Ik zal een jaar of tien geweest zijn en had op de televisie een programma gezien over een stam in Afrika. Ik vertelde mijn nichtje over iets wat ik daarin had gehoord, dat de moeders hun kinderen wel vijf jaar borstvoeding gaven. Mijn tante hoorde me dat zeggen, draaide zich naar mij om en sprak mij geschokt en verontwaardigd tegen: “Dat is níet waar!” En ik weet nog dat ik dacht: ik heb het toch echt gehoord. Maar ik zei niks.
Ik herinnerde me dit curieuze voorval toen ik me ging verdiepen in borstvoeding en erachter kwam dat ik natuurlijk gewoon gelijk had gehad. Wat jammer toch, dat zoiets vanzelfsprekends en onschuldigs als borstvoeding zulke heftige negatieve reacties kan oproepen. Je ziet het ook bij discussies over voeden in het openbaar. Mensen kunnen zich in de meest verschrikkelijke en beledigende bewoordingen uitlaten over een vrouw die gewoon haar kind voedt, zeker als dat geen schattig, klein baby’tje meer is.
Als borstvoedende moeder zou je graag willen dat de wereld om je heen anders tegen borstvoeding zou aankijken. Maar dat heb je niet onder controle. En dus ga je min of meer noodgedwongen mee met het oordeel van anderen. Door het belangrijk te vinden om zo discreet mogelijk te voeden bijvoorbeeld, met speciale borstvoedingskleding met flappen die ervoor zorgen dat de argeloze toeschouwer geen flintertje blote borst hoeft te zien. Of door codewoorden te introduceren waarmee oudere kinderen om de borst kunnen vragen zonder dat buitenstaanders in de gaten hebben wat er gaande is. Zo is Simea zelf op een gegeven moment het woord ‘boetsj’ en later ‘boetie’ gaan gebruiken en ik heb haar vader op het hart gedrukt haar vooral niet te corrigeren. En door onze kinderen op een zekere leeftijd te ontmoedigen als ze in het openbaar om de borst vragen. Tot Simea een jaar was, deed ik nergens moeilijk over en voedde ik overal, ook op een bankje midden in een winkelcentrum. Maar daarna is dat langzaam veranderd. Nu ze bijna twee is doe ik het nog een heel enkele keer, als ik het gevoel heb dat Simea het echt hard nodig heeft, maar dan zoek ik eerst een rustige plek zonder pottenkijkers.
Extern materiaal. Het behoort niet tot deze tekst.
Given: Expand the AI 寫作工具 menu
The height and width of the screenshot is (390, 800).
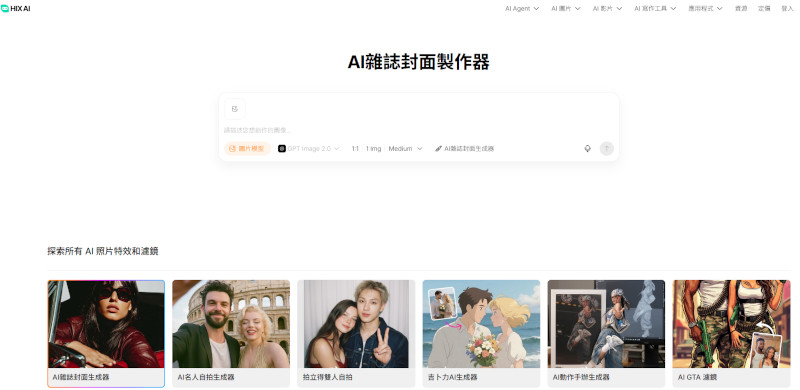Looking at the screenshot, I should point(655,9).
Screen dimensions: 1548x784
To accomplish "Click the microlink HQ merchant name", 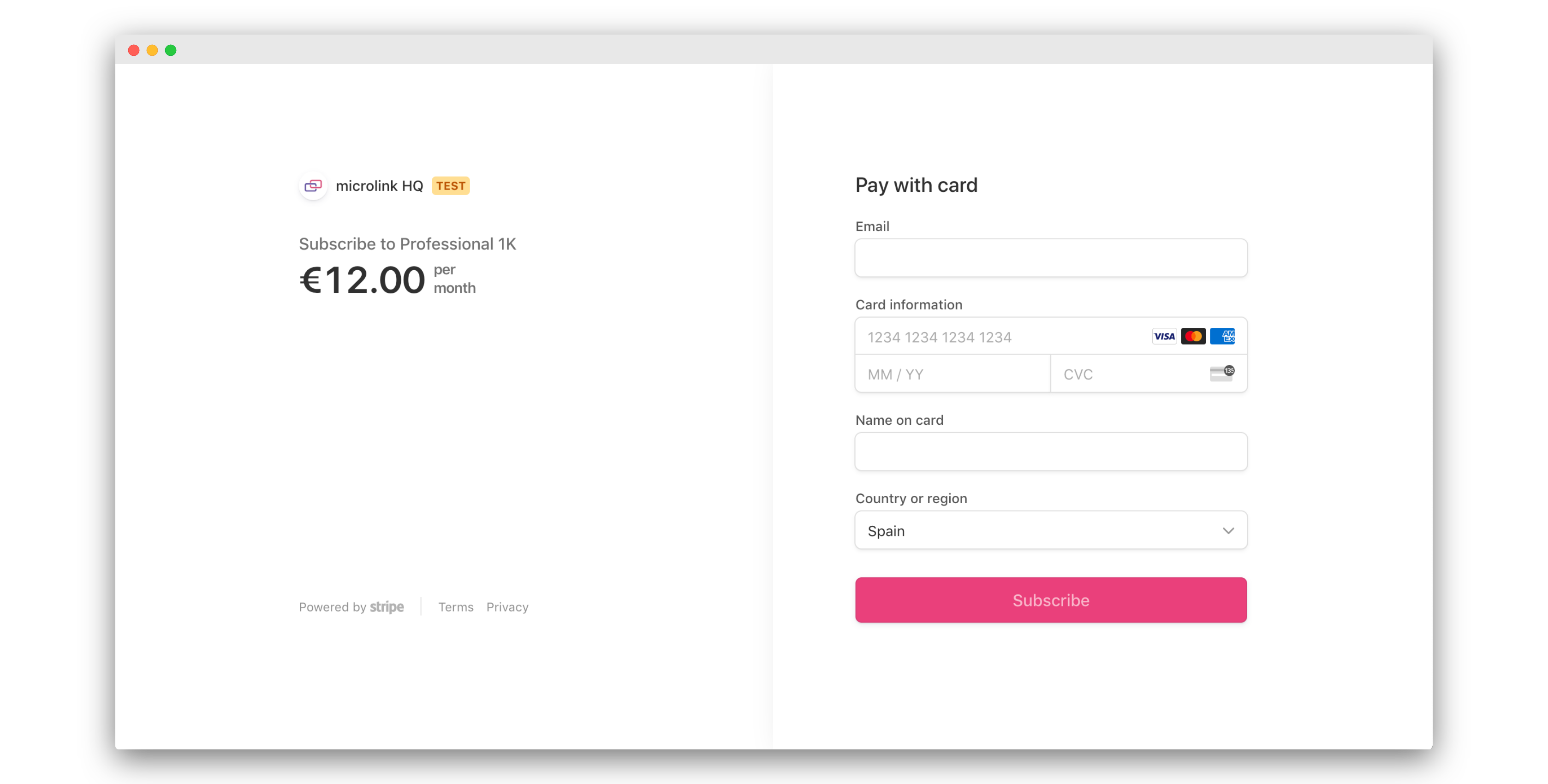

Ik geef borstvoeding met de volle overtuiging dat ik het voor mijn kind en mezelf goed doe. Ik sta op dit punt stevig in mijn schoenen, ben behoorlijk zelfverzekerd en stronteigenwijs. Maar ondanks het feit dat ik nog nóóit zelf een negatieve opmerking naar mijn hoofd heb gekregen, is het mij heus wel duidelijk dat wat ik doe zeldzaam is en onze cultuur in haar geheel niet zo borstvoedingsvriendelijk is ingesteld, vooral als het gaat om oudere kinderen. De andere moeders met dreumesen en peuters aan de borst ontmoet ik bijna alleen maar via internet. In het echte leven kom ik ze zelden tegen.
En zo maak ik mezelf onzichtbaar, net als de meeste andere moeders en kinderen die hetzelfde doen als wij. En ik weet dat ik mezelf eigenlijk juist zou moeten manifesteren. Maar ja, ik voel er niks voor om die confrontatie aan te gaan met wildvreemden. En dus kies ik ervoor om in mijn directe omgeving wat zendingswerk te doen: bij vrienden, collega’s en familie haal ik nog steeds, weliswaar discreet, de ‘hele handel’ tevoorschijn als Simea erom vraagt. En tja, die ene tante, die zie ik gelukkig niet zo vaak.